Essential Features of a Personal CRM Software
There are tons of personal CRM software out there. Some come packed with every feature under the sun, while others focus on just the tools you need to stay in touch with friends, family, colleagues, and professional contacts.
Let’s take a look at those CRM features you’ll need and actually use if you’re looking for personal CRM software.
Full contact profiles
Since Personal CRMs are all about people, the ideal personal CRM should let you store and manage contacts’ information in one place. That means their contact details, notes, past conversations, any pending follow-ups, emails, call logs, and anything else you might need to remember.

Stay in touch reminders
Along with a contact profile, a personal CRM software should let you set up a specific next step for each person. That next step, or Next Action, is what you intend to do next with that person and when.

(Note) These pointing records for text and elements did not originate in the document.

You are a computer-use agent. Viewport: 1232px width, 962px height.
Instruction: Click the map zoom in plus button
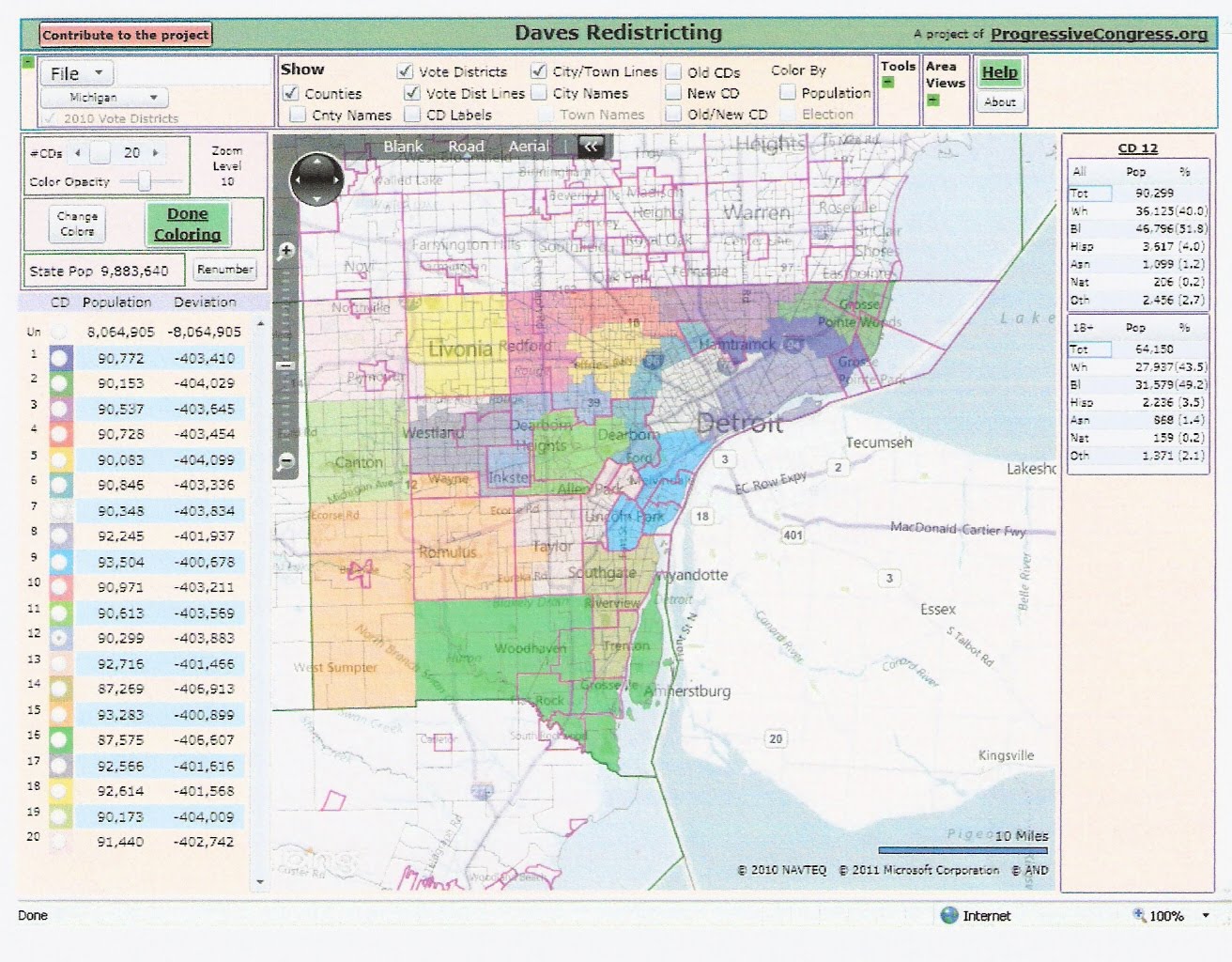(287, 251)
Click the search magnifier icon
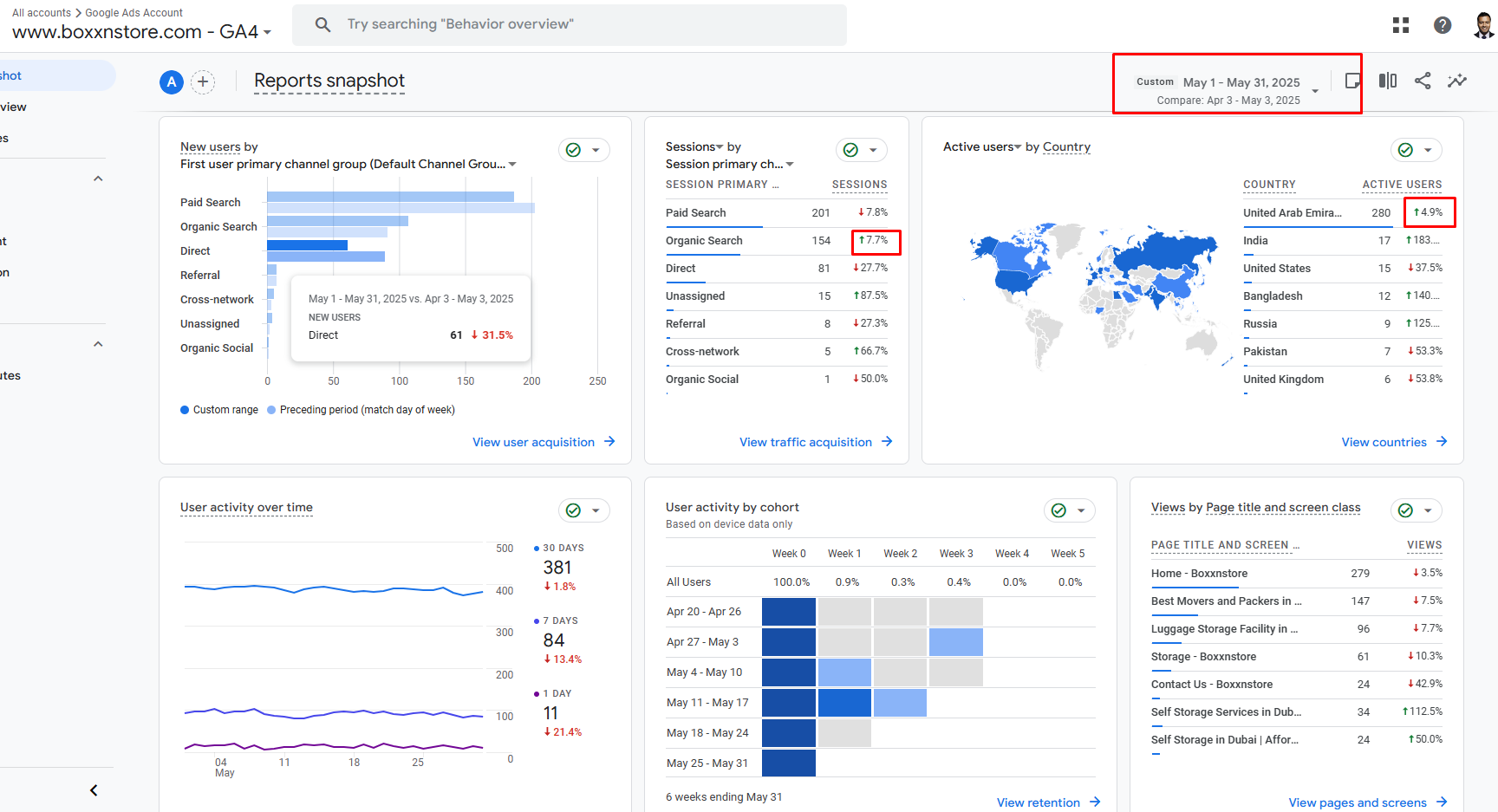The image size is (1498, 812). click(x=322, y=24)
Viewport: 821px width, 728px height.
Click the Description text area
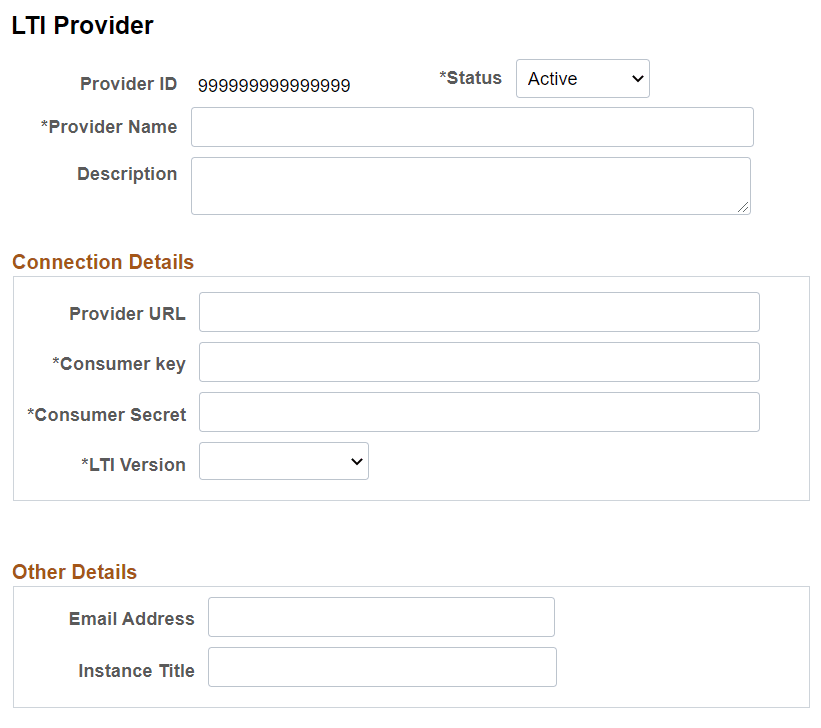[x=470, y=186]
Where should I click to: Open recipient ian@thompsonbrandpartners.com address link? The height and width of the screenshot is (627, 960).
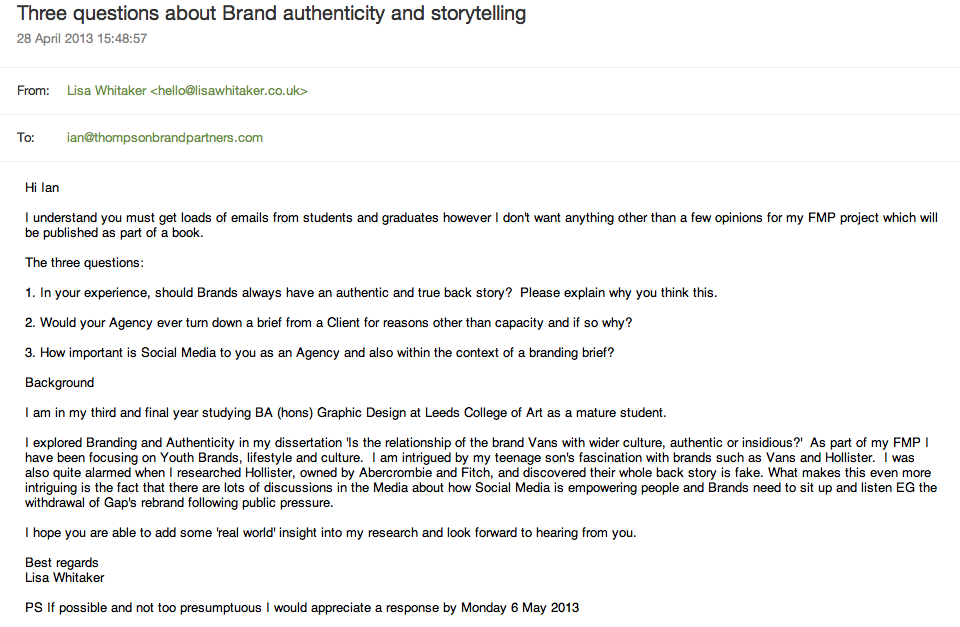click(x=165, y=138)
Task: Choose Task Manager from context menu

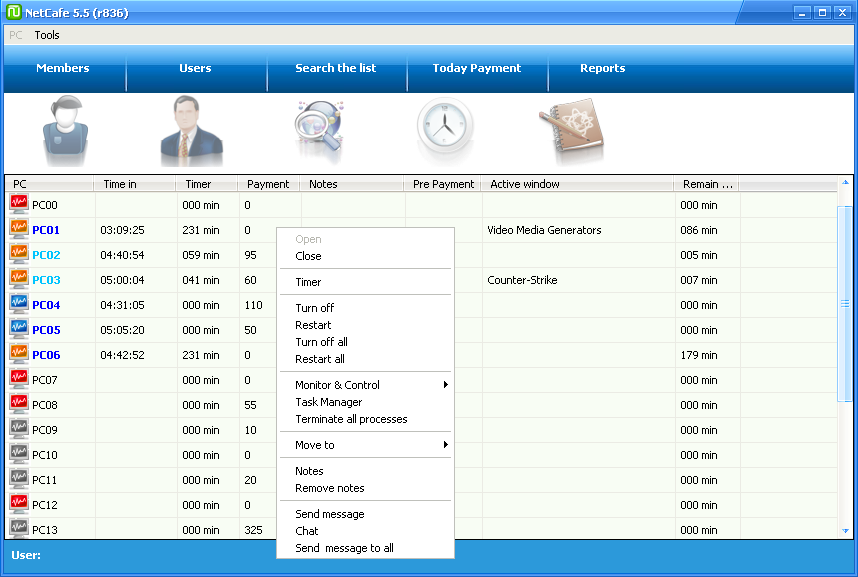Action: click(x=329, y=402)
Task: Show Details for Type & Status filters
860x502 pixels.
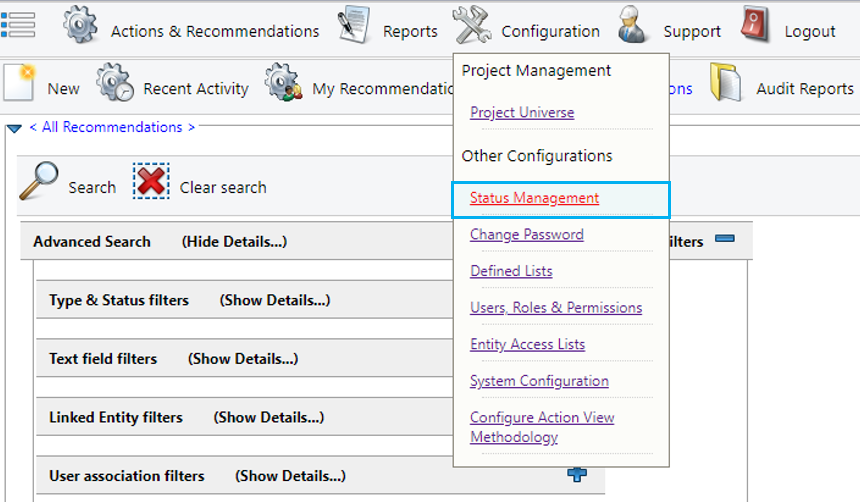Action: click(275, 301)
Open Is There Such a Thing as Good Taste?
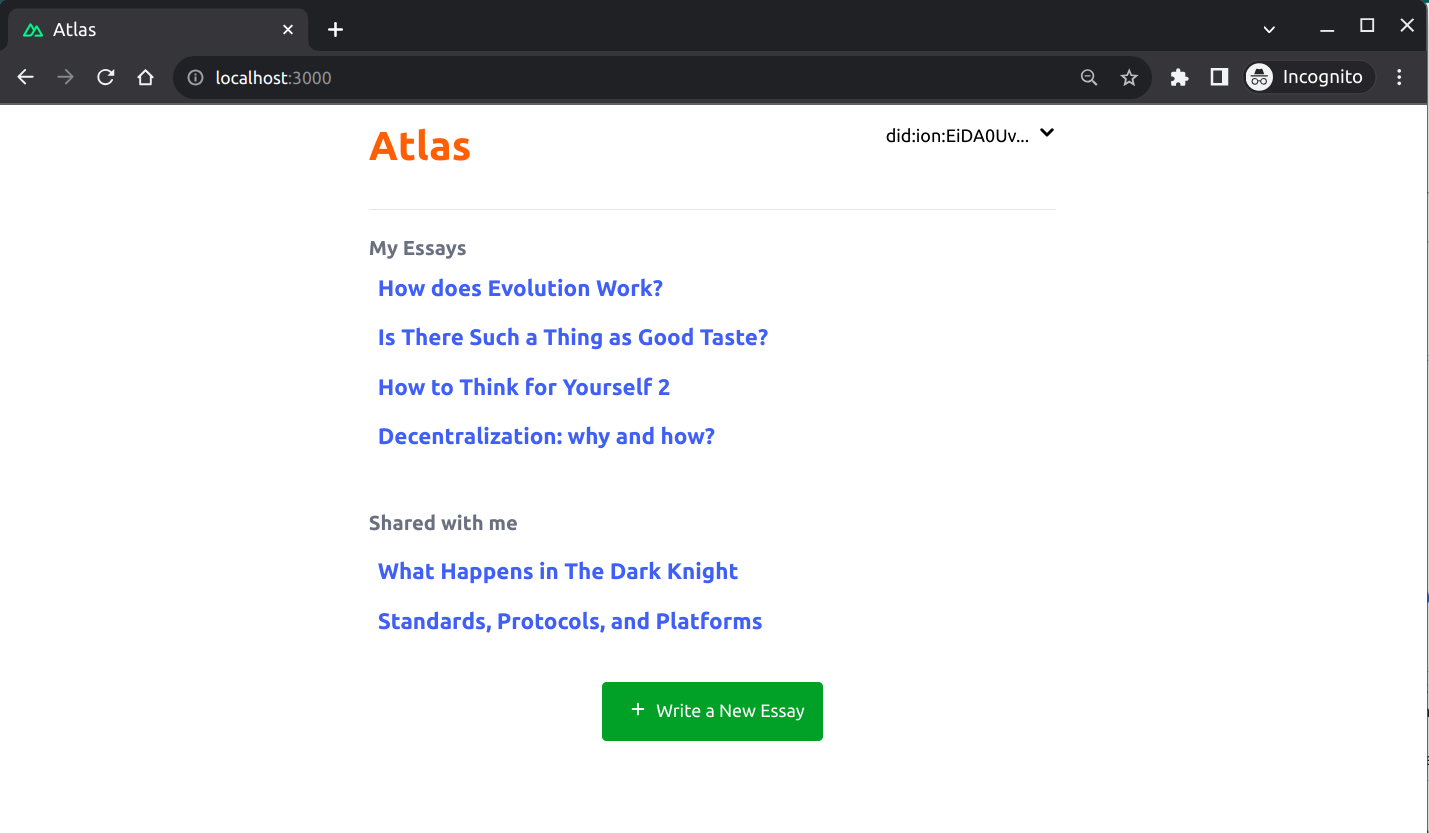This screenshot has height=833, width=1429. click(572, 338)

More importantly, your personal CRM should give you reminders to carry out those next steps.
This usually means automatically organizing and color-coding your people in order of urgency. Those who need your attention first show up at the top, while the less urgent ones come after.
And to help you remain in touch, it should always prompt you to schedule another follow-up once you complete one.
Notes and interaction history
A personal CRM should log every interaction you’ve had with connections. It should also allow you to record important details your friend mentioned or what you discussed with a potential customer.

Contact relationship mapping
Personal CRM is all about social connections. Your contacts can relate to each other one way or the other. For instance, this person referred you to that person, this colleague used to work at the same company as that contact, this friend introduced you to that client, etc.
A personal CRM should let you define and visualize those connections. This way, when you’re reaching out to someone, you can say something along the lines of “Hey Sam, Tom’s told me a lot about how you work.”

Tagging and filtering
As your contact list grows, you’ll need to be able to segment it. Which is why your personal CRM should include tags and filters.
With Statuses, you can group contacts and create categories like clients, friends, former colleagues, people you met at ‘X’ event, warm leads, family, etc.
Once your relationships are grouped, you can use filters to pull up any group.

Instant contact capture
Adding someone new to your contacts should take seconds, not minutes. The best personal CRM software let you capture someone’s information directly from LinkedIn, a website, your email inbox, or even a business card—in just a few clicks.

Click-to-call
A good personal CRM should let you call your contacts directly from inside the app. Ideally, it should happen in just one click. It saves time and makes it easier to reach out in the moment, instead of putting it off.

Full email sync
To reduce the amount of work it takes to send emails back and forth with your connections, the best personal CRMs include full email sync.
With full email sync, you can send emails—to friends, family, potential customers, and more—without leaving your personal CRM. Every email these people send to you shows up inside the tool, and your full conversation is recorded as well.

Mobile app
Relationships happen everywhere, not just at your desk. You can network at networking events, over lunch, or on the way home from a meeting. That’s why the best personal CRM software have mobile apps.
With these mobile apps, you can add new people to your network, stay in touch, and build relationships from anywhere and at any time.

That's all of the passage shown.